Looking back, I see a Cassie who often struggled to fully listen to her boyfriend because she was starving, counting calories in her mind, and freezing cold.
That Cassie cared so much about and loved Johnny, but the voices in her head that screamed that ensuring her calorie and macro targets was of the utmost importance made it hard to show that care and loved.
It made dates and spontaneous hangouts hard, too. If that Cassie was going over to Johnny’s for the evening after classes, she would sometimes lie and say that she’d eaten dinner when she hadn’t, or go to the gym right after to burn everything off. Again, the distractions ensued, attempting to triumph over our love.
The eating disorder also…
- Concerned Johnny and caused him grief
- Caused me to lose my period, making it hard to know if we could ever have kids together
- Distracted me from schoolwork, family, friends, and, most importantly, Jesus
Don’t get me wrong… these things weren’t the all-the-time norm. But I can say that only because of Jesus, who convicted me daily of my idols of food and thinness, who helped me to seek the help of counsel, and who taught me Truth by His Word and His Spirit.

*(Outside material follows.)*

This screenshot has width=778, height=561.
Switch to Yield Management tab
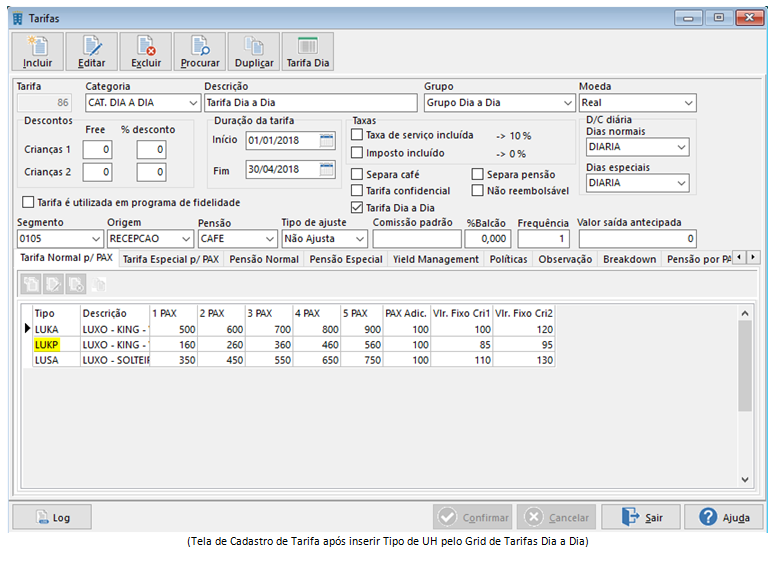tap(435, 259)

I know that every battle is the Lord’s, and that He’s already paid the ultimate price, winning every battle in His death on the cross–the death I deserve. It is this Grace and Truth that led me to tearing up my food rules, putting to death that legalistic sin, and living fully alive in Jesus.

I remember so clearly my first date with Johnny. We went to Starbucks, and had one of the best conversations of my life. Afterwards, we went together to the class that we had together, where our teacher had made a lunch spread for us. The dishes looked so saucy and oily… two adjectives that, at the time, downright terrified me. But I ate the dishes, having been encouraged and strengthened by the Spirit of God–the Spirit of Truth–in the man I now call husband. I will never forget the way the power of God ignited me to know, and really LIVE, the Truth that I need not fear that food. I needed to glorify and praise Him in my eating of it.
I wanted to write this post to help anyone struggling with an eating disorder, whether single or in a relationship, of the detriment it can have on relationships. All of these things, of course, deeply affected my relationships with my parents, friends, sisters, and Heavenly Father just the same.
But, secondly, I wanted to write this post to glorify Jesus and all that He has done in my life… that I could never do.
In our second year of dating–long distance, if you didn’t know–Johnny announced that he had on his heart that we needed to take some time of distance. No phone calls or Skype; nothing but letter writing. This time allowed me to focus on spiritual counselling, and to KNOW and live out the the freedom He had died for, so that I could live in it. Oh, what a love.
In His perfect way, He led me to ripping up the food rules that had been so all-consuming. I couldn’t wait to see Johnny again and tell Him of the freedom I’d found.
The next few years of our relationship were beautiful, as I experienced a renewed, graced attentiveness to the Holy Spirit. But it wasn’t until Johnny proposed to me that I started to realize something was really still not right.